__WHAT TO WORK ON__
Retype the rows from the line with "Click the Αγώνες column header" to the line with "Looking at the", including both of those lines, and reproduce them character for character.

__DATA FOR THE TASK__
>> Begin

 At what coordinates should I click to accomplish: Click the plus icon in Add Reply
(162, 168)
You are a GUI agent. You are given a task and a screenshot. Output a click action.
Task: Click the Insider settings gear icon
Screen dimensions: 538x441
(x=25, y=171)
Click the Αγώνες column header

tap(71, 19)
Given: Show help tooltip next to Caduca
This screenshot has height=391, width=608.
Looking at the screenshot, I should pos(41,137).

>> End
>> Begin

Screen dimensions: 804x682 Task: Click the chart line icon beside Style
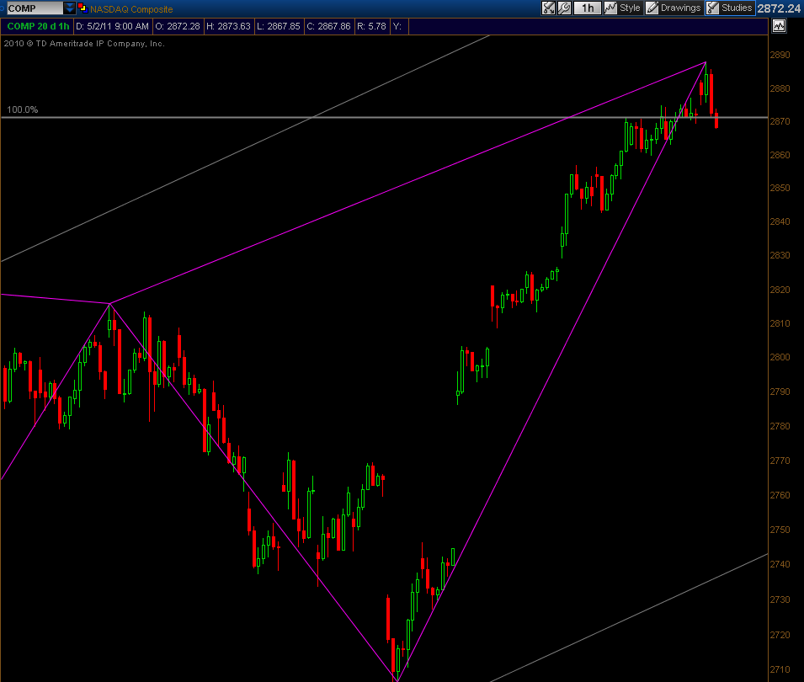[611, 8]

>> End
>> Begin

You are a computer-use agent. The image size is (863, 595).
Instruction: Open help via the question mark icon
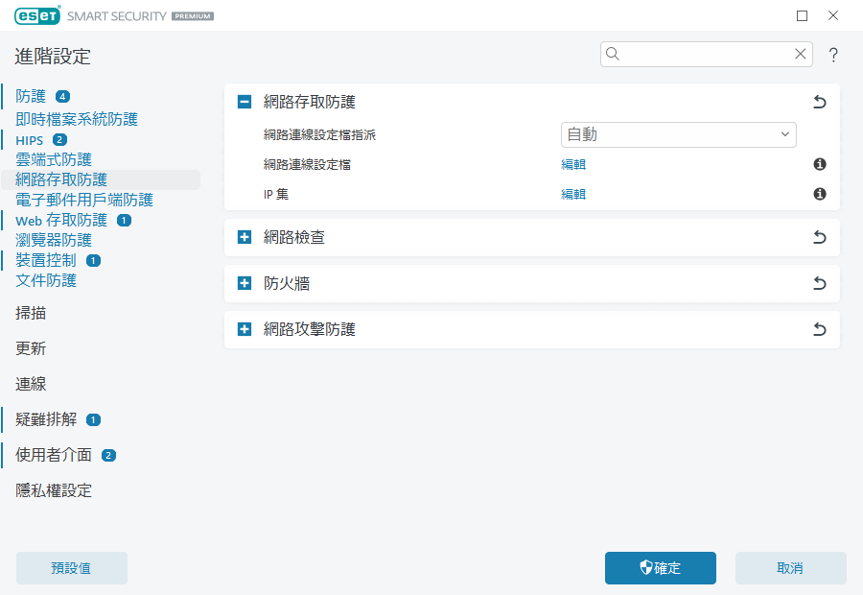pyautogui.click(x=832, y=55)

>> End

__WORKED ANSWER__
Click the Αγώνες column header

tap(71, 19)
Given: Show help tooltip next to Caduca
This screenshot has height=391, width=608.
Looking at the screenshot, I should pos(41,137).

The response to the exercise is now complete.